Une compétition, ça a plusieurs stades. Si on prend la Ligue des champions, alors à ce moment-là, il faudrait inclure toutes les équipes championnes de première division des fédérations de l'UEFA dans la phase de groupes en septembre. Ça n'a pas trop de sens, parce que la compétition doit être étagée en fonction du nombre de participants. C'est comme la Coupe de France : les clubs de Ligue 1 n'entrent qu'en 32e de finale.

La dernière (et seule) participation de la Chine au Mondial remonte à 2002. Ici, des supporters du Guangzhou Evergrande en 2015. Photo : Reuters.
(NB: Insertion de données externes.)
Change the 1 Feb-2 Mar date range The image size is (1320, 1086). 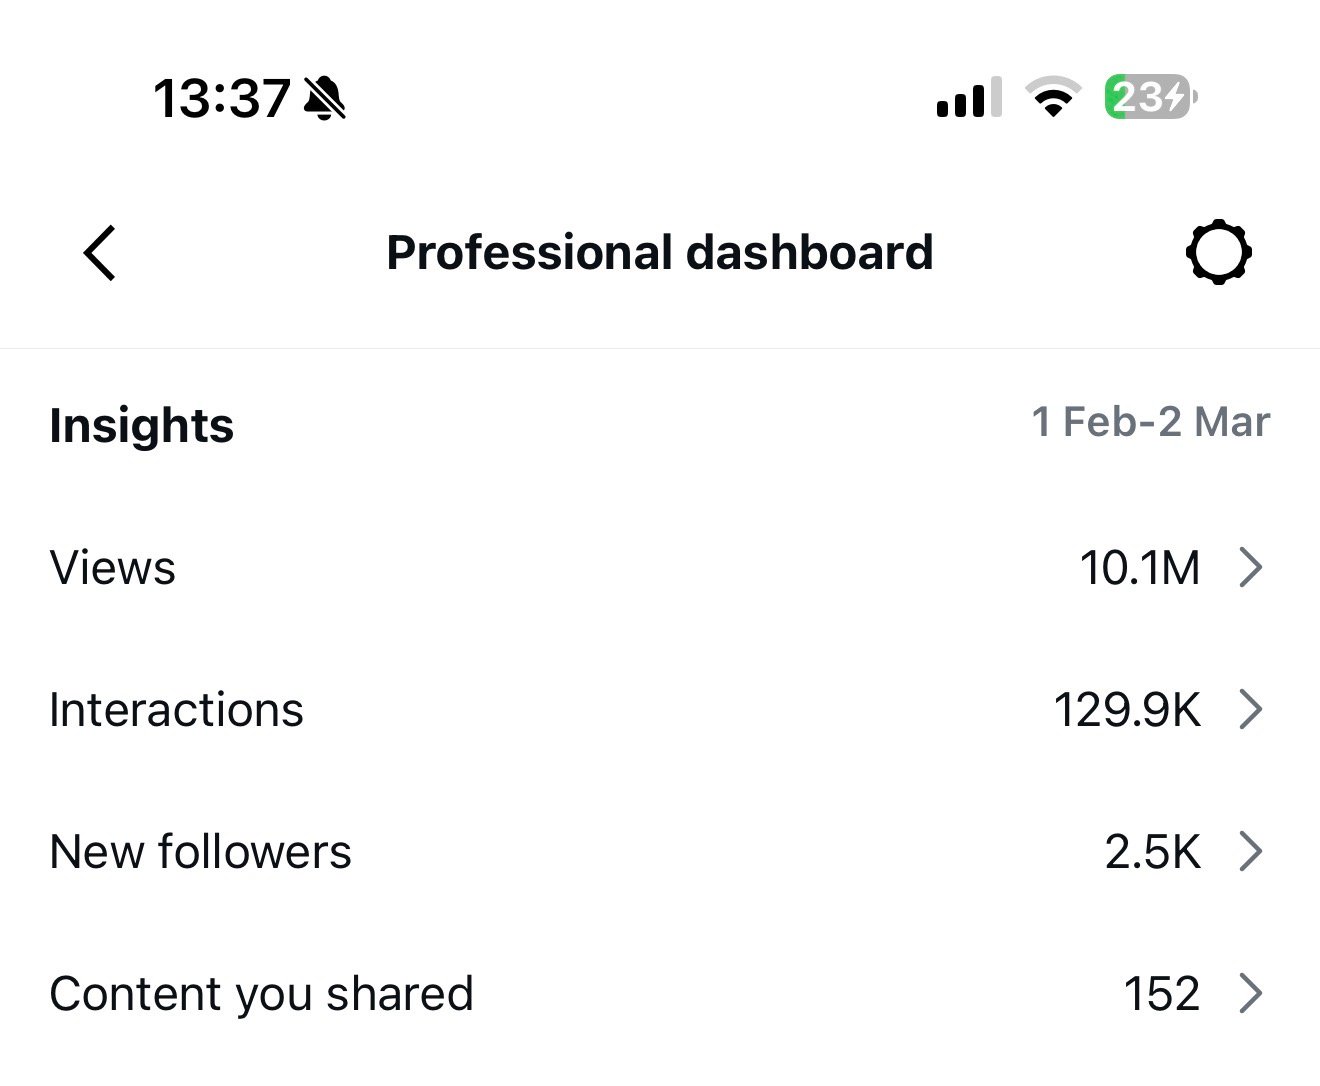click(x=1150, y=422)
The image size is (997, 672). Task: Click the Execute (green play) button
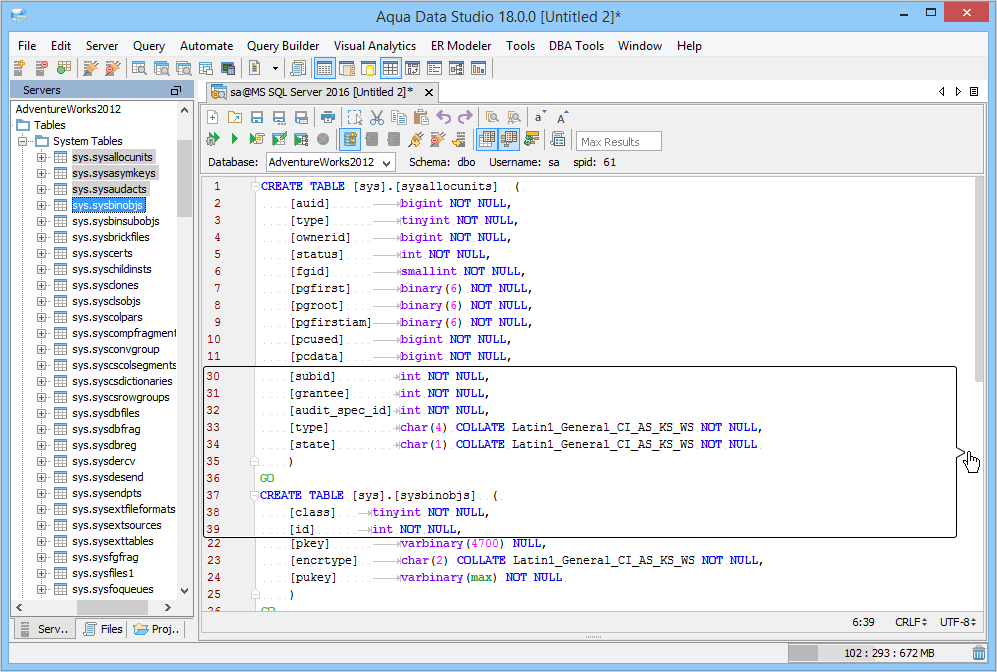coord(235,139)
Je ne suis pas sûr que cet élargissement permettra d'améliorer le niveau des petites fédérations. Deux conséquences à mon avis sont imaginables. D'une part le retour des gros scores, du type Yougoslavie-Zaïre en 1974 (9-0) ou Hongrie-Salvador (10-1) en 1982. Ou alors, l'arrivée de schémas tactiques ultra défensifs, car la qualification se jouera sur deux matches. A mon avis, ça sera préjudiciable pour le spectacle.

Du coup, comment est-ce que cette nouvelle formule s'inscrit historiquement dans l'évolution de la FIFA et de la Coupe du monde ?
On ne peut pas dire que ce soit l'évolution finale. Est-ce qu'on peut aller au-delà ? Est-ce que ça ne va pas réduire l'intérêt de la compétition ? A mon avis, ce sera un test délicat. Le danger, c'est que d'autres compétitions apparaissent plus importantes que la Coupe du monde, comme des compétitions de clubs au niveau mondial…

Est-ce que la FIFA pourrait alors faire marche arrière ? Est-ce qu'elle l'a déjà fait par le passé ?
Elle s'est déjà rétractée par le passé, mais sur des choses comme la formule de la Coupe du monde, en revenant à l'élimination directe au lieu de deux phases de poules (en 1986, après des Coupes du monde avec deux phases de poule entre 1974 et 1982, ndlr). Mais, oui, on peut imaginer un retour à un format plus élitiste si l'intérêt commercial de la compétition diminue.